Kid Density II

Below, I posted a note after my brother's comment on empty playgrounds. I believe it's mostly due to hyper-paranoia that has infected parenting. Parents buy the line that there is a predator behind every tree.

I went looking for some stats, and found this from 2002 (UCLA Bruin)
But, like last year’s “summer of the shark,” the current “summer of abduction” is more hype than fact. If parents waded through the media frenzy, they would see the number of child kidnappings by strangers has actually been decreasing in recent years. According to FBI reports, there were 115 cases in 1998, 134 in 1999, 106 in 2000, and 93 in 2001. This year, the drop has continued as 46 cases have been recorded in the first half of 2002.

As it turns out, the actual probability of a child being snatched up and murdered is about one in a million. To provide perspective lacking in the media, a child is twice as likely to fall victim to accidental shooting, 10 times more likely to drown in a backyard pool, and 100 times more likely to be seriously injured or killed on a bicycle. As Barry Glassner, a sociology professor at USC puts it, “It’s hard to imagine any serious danger to children that is less likely than kidnapping by a stranger.”
I found a national report on juvenile crime statistics which compared the two-year period from 1991-1993 to 2001-2003, and found that for kids 12-14, the rate of non-fatal victimization tanked:

Nonfatal violence –59%
Robbery –66%
Aggravated assault –69%
Simple assault –57%

And that's in a period of less than 10 years, and crime rates have been dropping for much longer than that. I'd also imaging that if you control for socio-economic level, you'd find that the victimization rate for middle class whites is almost non-existent.

Also this from the same report:
Contrary to public perceptions, NISMART–2 found that the majority of victims of stereotypical and other nonfamily abductions were teens—not younger children—and most were kidnapped by someone they knew somewhat—not by strangers or slight acquaintances.

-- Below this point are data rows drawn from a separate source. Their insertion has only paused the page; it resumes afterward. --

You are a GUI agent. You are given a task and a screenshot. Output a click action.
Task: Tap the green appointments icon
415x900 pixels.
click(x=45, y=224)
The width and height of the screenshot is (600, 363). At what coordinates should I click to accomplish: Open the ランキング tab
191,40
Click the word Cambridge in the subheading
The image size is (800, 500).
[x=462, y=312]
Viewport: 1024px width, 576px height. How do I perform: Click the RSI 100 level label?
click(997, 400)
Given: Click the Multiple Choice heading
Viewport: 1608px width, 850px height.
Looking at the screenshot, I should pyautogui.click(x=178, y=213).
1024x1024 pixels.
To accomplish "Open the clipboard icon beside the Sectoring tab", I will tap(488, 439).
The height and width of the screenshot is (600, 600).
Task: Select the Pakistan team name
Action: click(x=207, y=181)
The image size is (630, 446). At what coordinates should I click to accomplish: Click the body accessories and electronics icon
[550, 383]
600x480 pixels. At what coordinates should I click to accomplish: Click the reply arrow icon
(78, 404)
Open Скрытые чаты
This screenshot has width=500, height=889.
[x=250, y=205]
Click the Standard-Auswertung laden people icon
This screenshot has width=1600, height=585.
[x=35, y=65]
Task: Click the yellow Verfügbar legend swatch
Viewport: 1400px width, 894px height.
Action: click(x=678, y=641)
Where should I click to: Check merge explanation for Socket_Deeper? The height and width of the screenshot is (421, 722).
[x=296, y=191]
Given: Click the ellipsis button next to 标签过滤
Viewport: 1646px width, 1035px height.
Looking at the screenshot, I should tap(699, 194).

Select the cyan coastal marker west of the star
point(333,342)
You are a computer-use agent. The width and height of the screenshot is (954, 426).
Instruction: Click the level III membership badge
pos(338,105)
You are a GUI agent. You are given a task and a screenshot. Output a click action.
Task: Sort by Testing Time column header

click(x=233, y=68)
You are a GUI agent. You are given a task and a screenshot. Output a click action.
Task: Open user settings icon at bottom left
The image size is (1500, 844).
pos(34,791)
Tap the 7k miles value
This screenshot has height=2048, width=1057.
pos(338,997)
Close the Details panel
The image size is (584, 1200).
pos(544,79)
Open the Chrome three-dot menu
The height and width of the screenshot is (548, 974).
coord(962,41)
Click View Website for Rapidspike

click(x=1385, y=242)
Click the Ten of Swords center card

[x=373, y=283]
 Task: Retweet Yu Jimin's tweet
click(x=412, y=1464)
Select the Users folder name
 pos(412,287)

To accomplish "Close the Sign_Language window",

The NISMART–2 researchers point out the implications these findings have for prevention efforts, which have tended to focus on “stranger danger” and have targeted young children.
Here's one of the down-side risks (Pittsburgh Post-Gazette:
In 1972, 87 percent of children who lived within a mile of school walked or biked daily; today, just 13 percent of children get to school under their own power, according to the Centers for Disease Control and Prevention. In a significant parallel, before 1980, only 5 percent of children were obese; today that figure has tripled, says the CDC.

The next generation of grandparents won't even need to harangue their progeny with tales of walking seven miles to school in the snow; it'll be impressive enough to say that they walked at all.
Here's the Justice Department:

It's a little hard to read, but it looks like the crime rate for young teens was about 80 in 1973, and is now down around 40--meaning that violent crimes against young teens have dropped in half since I was a kid.